Шквал некрологов, коротких и длинных мемуаров, поминальных слов и слов благодарности в адрес внезапно и страшно умершей актрисы обрушился на страницы разнообразных периодических изданий практически сразу после известия о её смерти и не стихал в течение нескольких лет, неизменно набирая силу к памятным биографическим датам. Смысловые и образные узлы этих публикаций зачастую повторялись, так или иначе воспроизводя блоковские тексты, выразившие общее смятение, сожаление и запоздалое восхищение личностью и деятельностью В. Ф. Комиссаржевской. Блок своими прозаическими и поэтическими высказываниями о смерти актрисы практически предложил трафарет, по которому послушно двигалась общественная мысль на протяжении десятилетий. Таково было мощное воздействие Блока на эпоху, такова была магия его слова, что как сознательно, так и подсознательно цитаты из его текстов воспроизводились от раза к разу, постепенно оформляя мифологизированный образ актрисы.

Об этом мифе стоит поговорить подробнее, чтобы иметь возможность сознательнее отнестись к чертам реальной личности Комиссаржевской, плотно скрытой флёром блоковской легенды. Первым пунктом мифа можно назвать разбитую личную жизнь и пережитые страдания, которые толкнули артистку на сцену, утончили её душу, сделали её подобной скрипке, способной к передаче тончайших эмоций. Вот что писал о Комиссаржевской Юрий Беляев: «Ах, этот голос, эта натянутая струна, эта драгоценная скрипка Страдивариуса! Я сказал, что тогда она пела, а не говорила. Её музыкальная душа, её ритмическое исполнение давали сладкое ощущение мелодии. Сначала тихо, потом усиливая звук, наконец вырывая из своей слабой груди такие звуки, какие есть только в груди старинных скрипок, оброненных на землю ангелами, Комиссаржевская пела нам тогда свои создания»[586].

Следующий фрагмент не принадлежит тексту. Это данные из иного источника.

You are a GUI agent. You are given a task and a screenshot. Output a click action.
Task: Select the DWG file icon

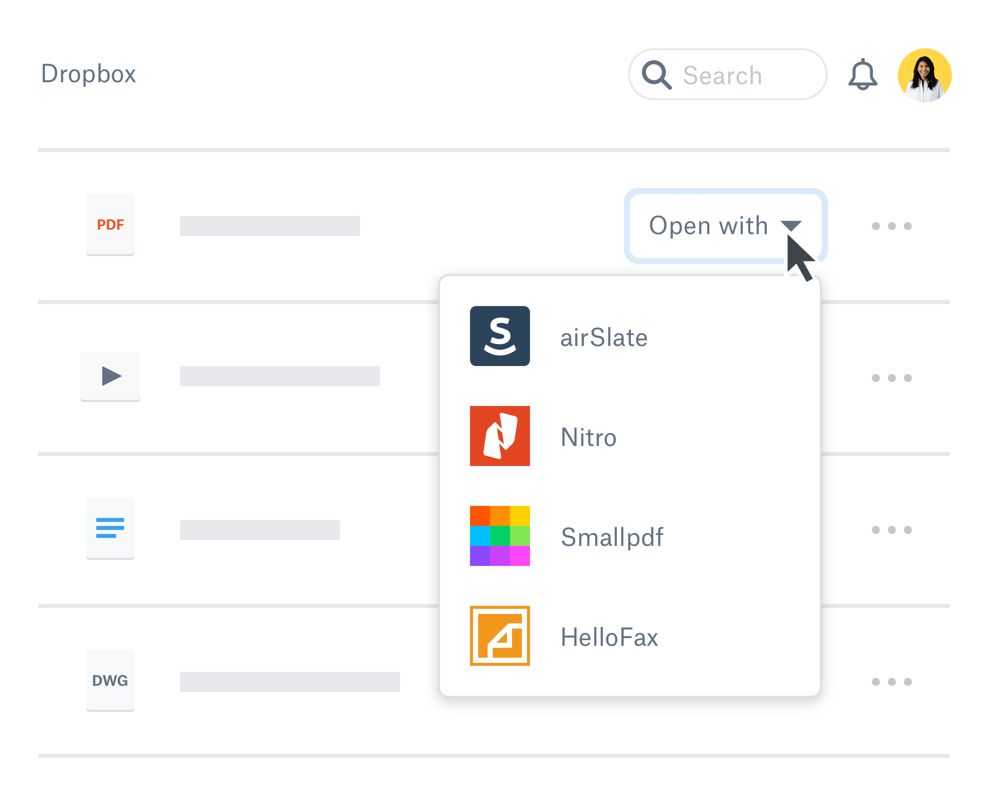(110, 681)
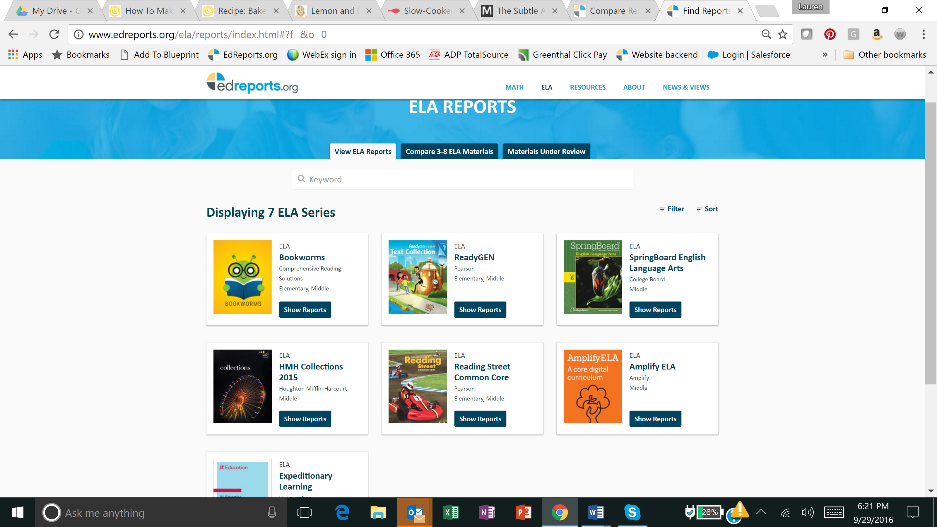Click the zoom magnifier icon in the address bar
Screen dimensions: 937x527
tap(765, 34)
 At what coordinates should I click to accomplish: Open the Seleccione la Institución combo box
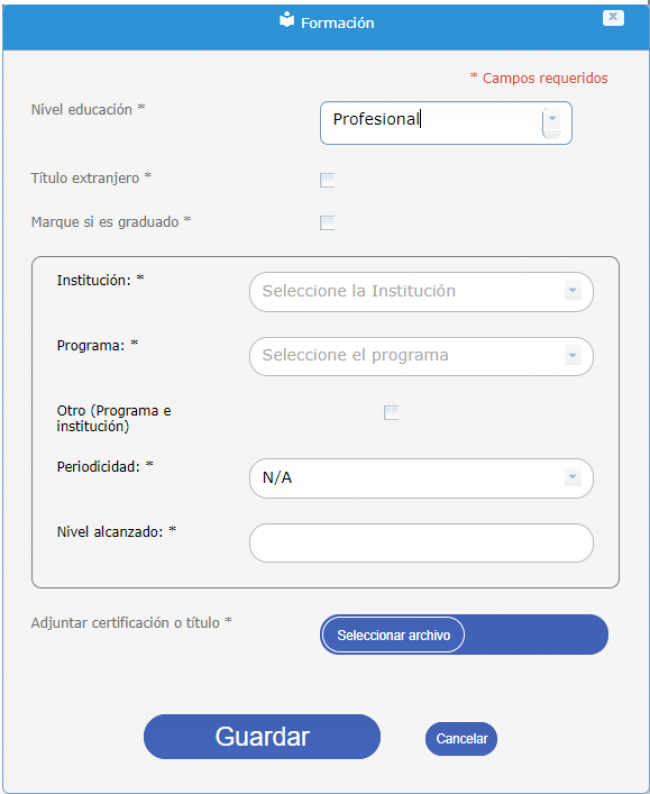click(x=410, y=291)

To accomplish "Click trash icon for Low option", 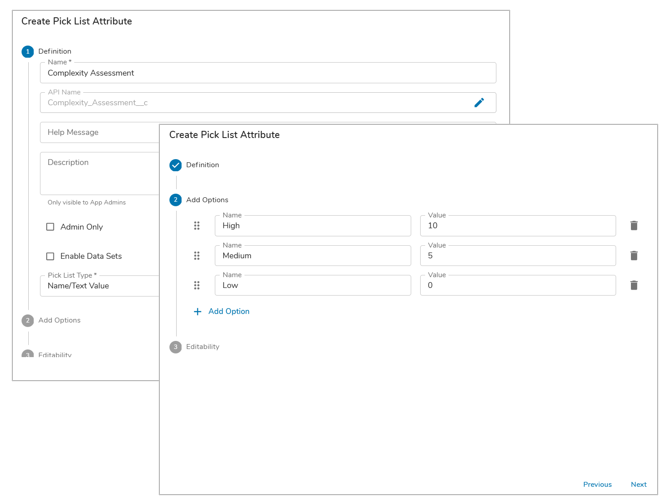I will (634, 286).
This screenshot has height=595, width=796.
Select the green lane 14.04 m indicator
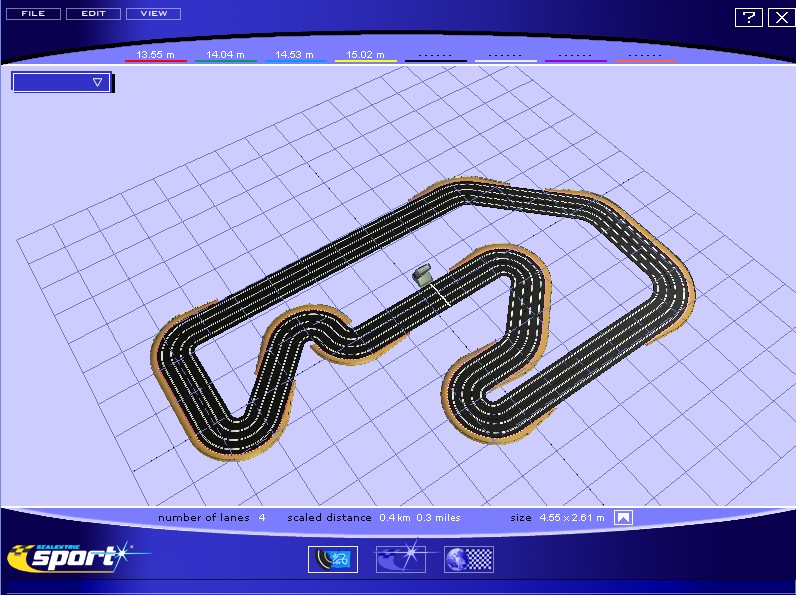click(225, 56)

С ангельской темой тесно связан мотив вечной юности, предвосхищающий тему бессмертия актрисы. Это второй пункт мифа. Он тоже был заявлен Блоком в его поминальных публикациях: «Она была — вся мятеж и вся весна, как Тильда, и, право, ей точно было пятнадцать лет»[587]. Блок выстраивал отчётливую зависимость между ощущением юности, которое исходило от Комиссаржевской, её смелым поиском в искусстве и приверженностью к новым формам, и — вечностью, ради которой она работала и которой после смерти в полной мере принадлежит. Последователи Блока упростили эту сложную парадигму: Комиссаржевская в самом складе своей личности таила нерастраченные молодые силы, неугасающую юность, к которой тянулась молодёжь и которая позволяла ей несколько раз заново начинать свою жизнь.